#### [Your goal]
From the episode page on "Persistence of Vision" below, list every guest performer named under the guest appearances, with the character each one plays.

#### [Provided text]

○ ○ ○ ○

- Episode no.: Season 2 Episode 8
- Directed by: James L. Conway
- Written by: Jeri Taylor
- Production code: 124
- Original air date: October 30, 1995

Guest appearances
- Patrick Kerr - Telepathic Botha; Stan Ivar - Mark; Michael Cumpsty - Lord Burleigh; Thomas Dekker - Henry Burleigh; Lindsey Haun - Beatrice Burleigh; Carolyn Seymour - Mrs. Templeton; Warren Munson - Admiral Paris; Marva Hicks - T'Pel;

Episode chronology
| ← Previous "Parturition" | Next → "Tattoo" |
- Star Trek: Voyager season 2

= Persistence of Vision (Star Trek: Voyager) =

"Persistence of Vision" is the 24th episode of Star Trek: Voyager, the eighth episode in the second season. This science fiction television episode, part of the Star Trek franchise, is several hundred years in the future in Earth's galaxy. A Federation starship is stranded on the other side of the Galaxy, and its warp drive will take decades to return. In this episode, the ship's captain is revealed to be quite stressed and takes some to time to relax in the holodeck. But her experience, in a way typical of this franchise, explores illusion and reality aboard a spaceship encountering unknown aliens.

The episode aired on UPN on October 30, 1995.

○ ○ ○ ○

#### [Information supplied]

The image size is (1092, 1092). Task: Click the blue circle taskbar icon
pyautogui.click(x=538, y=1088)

○ ○ ○ ○

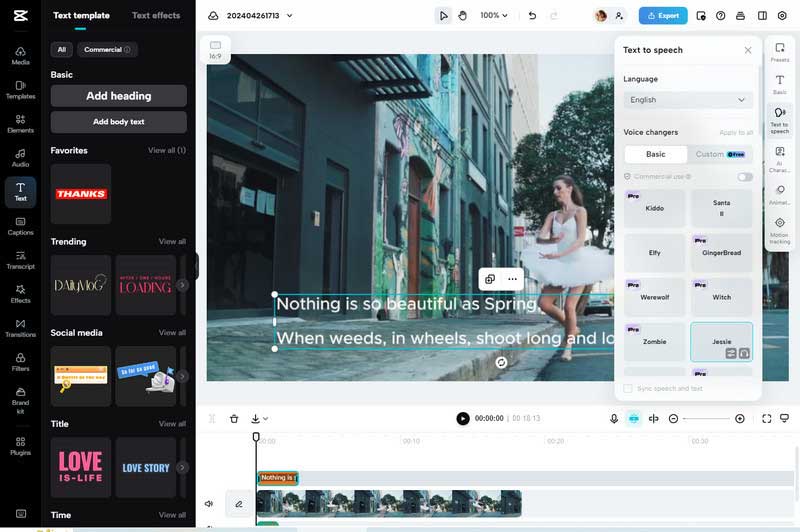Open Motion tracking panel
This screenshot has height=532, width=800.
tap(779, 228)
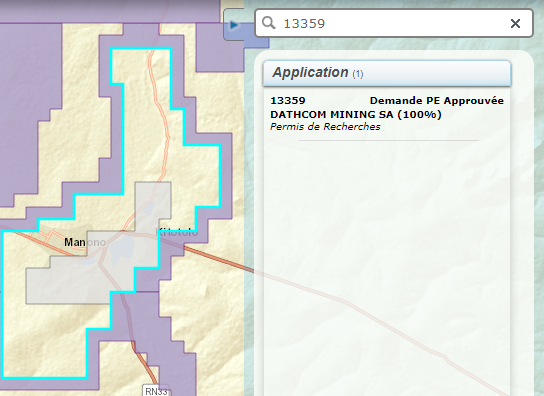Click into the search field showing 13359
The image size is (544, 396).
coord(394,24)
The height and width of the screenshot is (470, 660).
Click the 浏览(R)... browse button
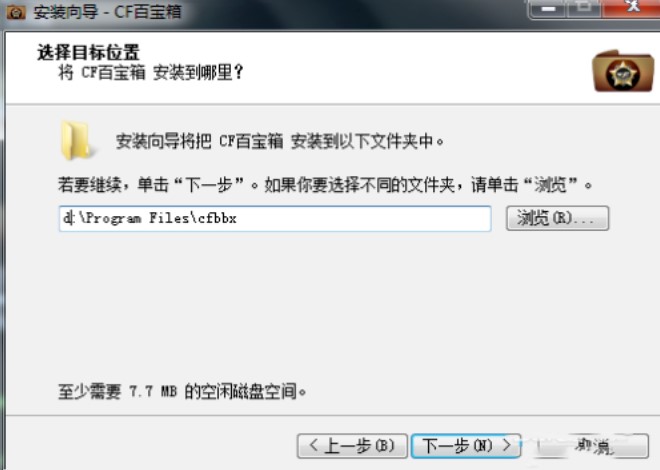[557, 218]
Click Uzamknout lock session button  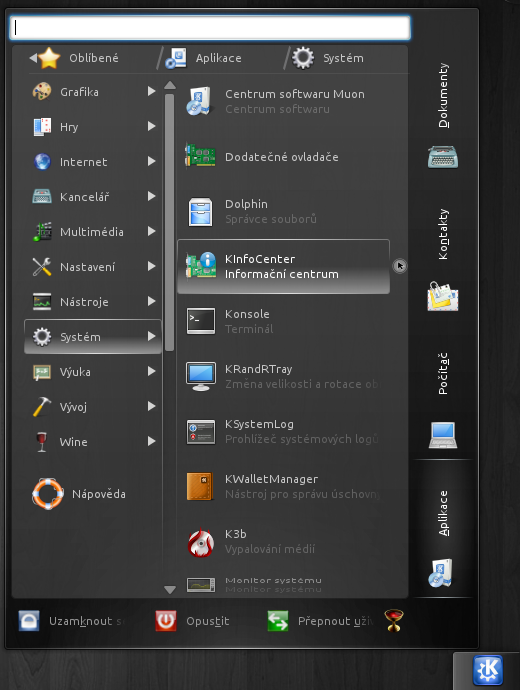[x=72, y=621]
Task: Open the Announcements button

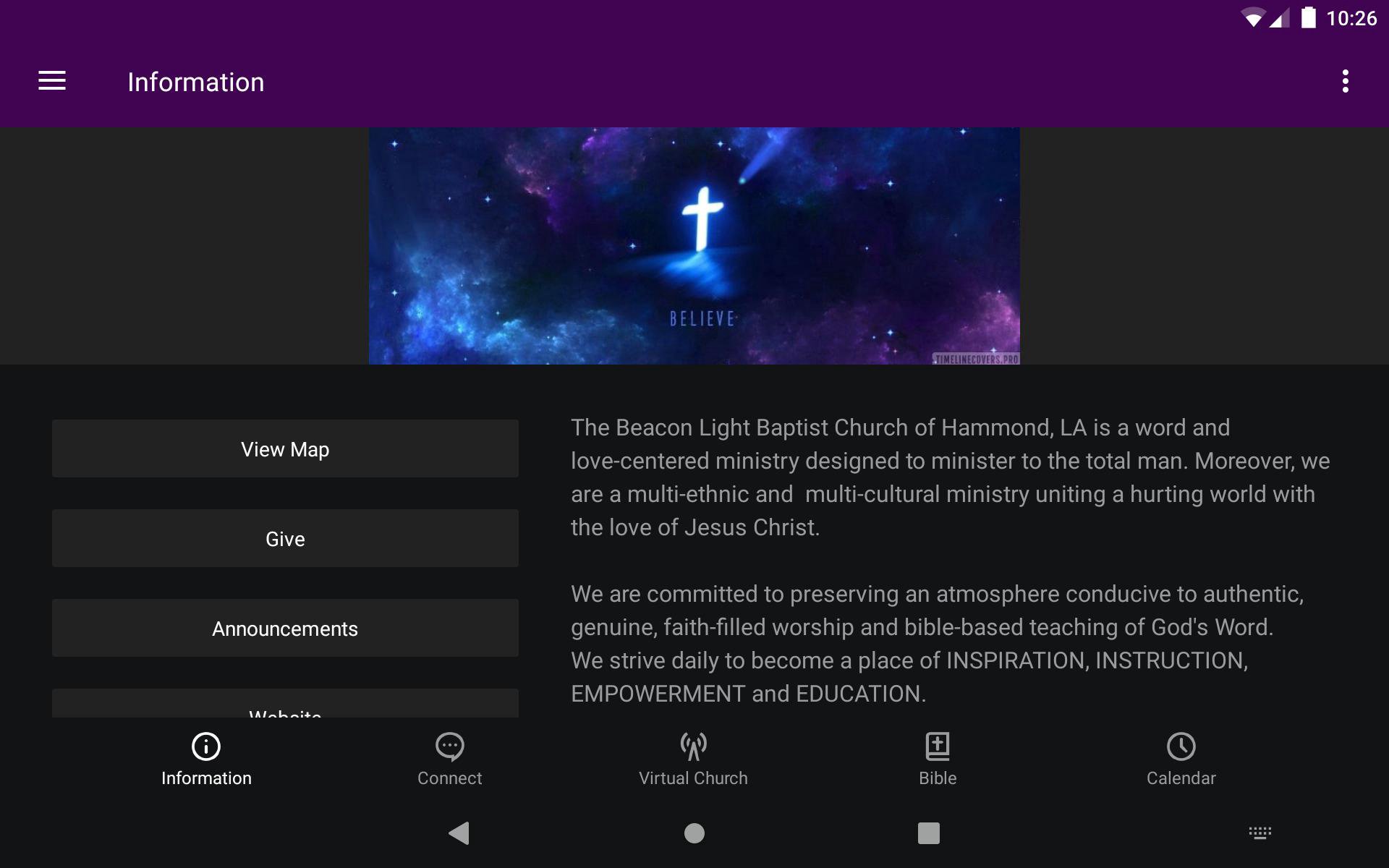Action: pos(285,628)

○ ○ ○ ○

#### [Solution below]
- Patrick Kerr: Telepathic Botha
- Stan Ivar: Mark
- Michael Cumpsty: Lord Burleigh
- Thomas Dekker: Henry Burleigh
- Lindsey Haun: Beatrice Burleigh
- Carolyn Seymour: Mrs. Templeton
- Warren Munson: Admiral Paris
- Marva Hicks: T'Pel